Ms. Mills is a choreographer who relies on text and partnering to explore human relationships. Along with Mr. Duval, “Berries and Bulls” features Kevin Ho, Emily Pope-Blackman and Petra van Noort, as well as an ensemble of 10 others, with whom Ms. Mills looks at the line between attraction and revulsion through the contact of bodies. We don’t only see that point being made; we also hear it, repeatedly.
“Does it matter if I touch you?” Mr. Duval asks Ms. Pope-Blackman.
“Absolutely,” she replies. “Touch always matters.”
But some scenarios in “Berries and Bulls,” which has dramaturgy by Peter Petralia, also examine the choreographic process. When Mr. Duval and Mr. Ho lie on their backs for an extended period, Ms. van Noort tries to coax them up. “Come on, guys — this is supposed to be a performance and not a sleepover,” she says. “Can we do something a little bit more animated?”

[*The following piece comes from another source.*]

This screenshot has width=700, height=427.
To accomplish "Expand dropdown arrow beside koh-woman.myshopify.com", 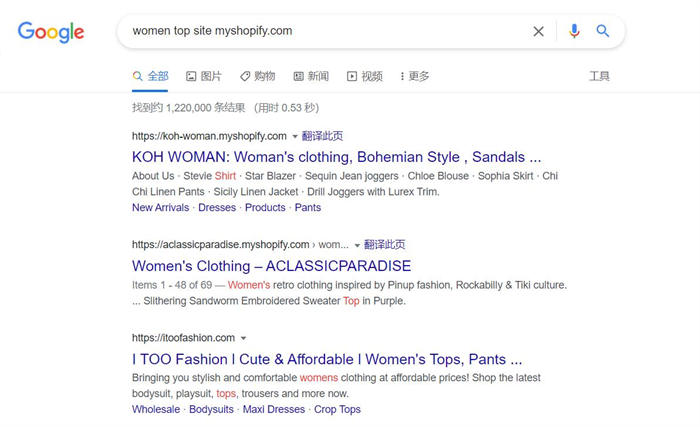I will pyautogui.click(x=295, y=136).
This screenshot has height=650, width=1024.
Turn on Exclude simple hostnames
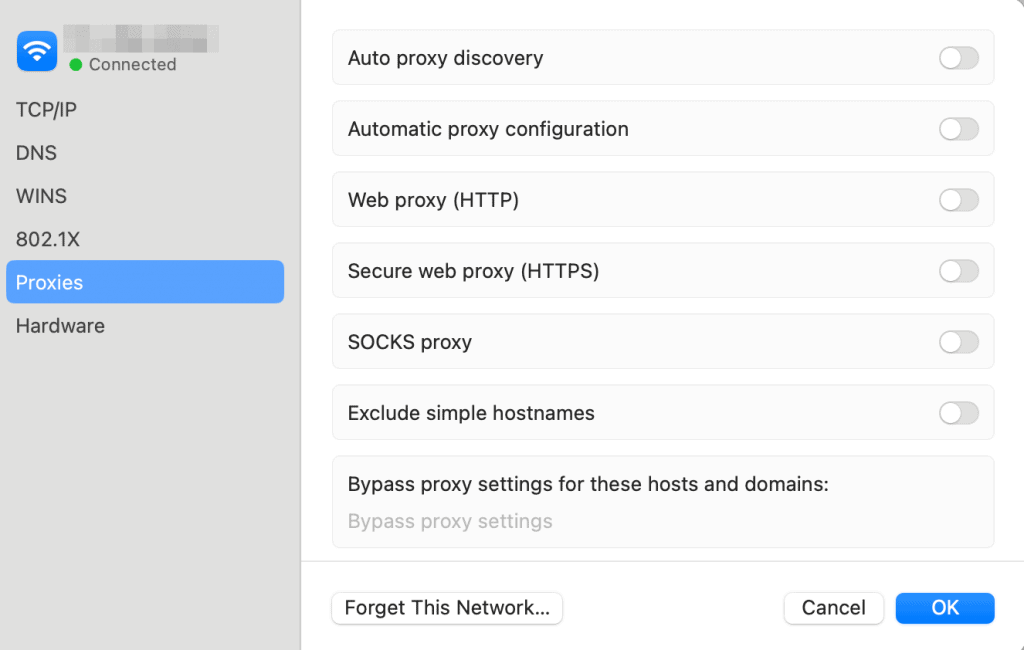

It’s a dangerous line to insert into such a tedious work, where the subject matter, which hints at the freedom and danger of taking flight, slips into melodrama, with couples bickering. The dancers, with thin voices and self-conscious delivery, taunt one another with sarcasm, all the while pulling, poking and prodding one another’s bodies. The movement isn’t much, but it also has little chance to develop: time and again, the chatter drowns it out.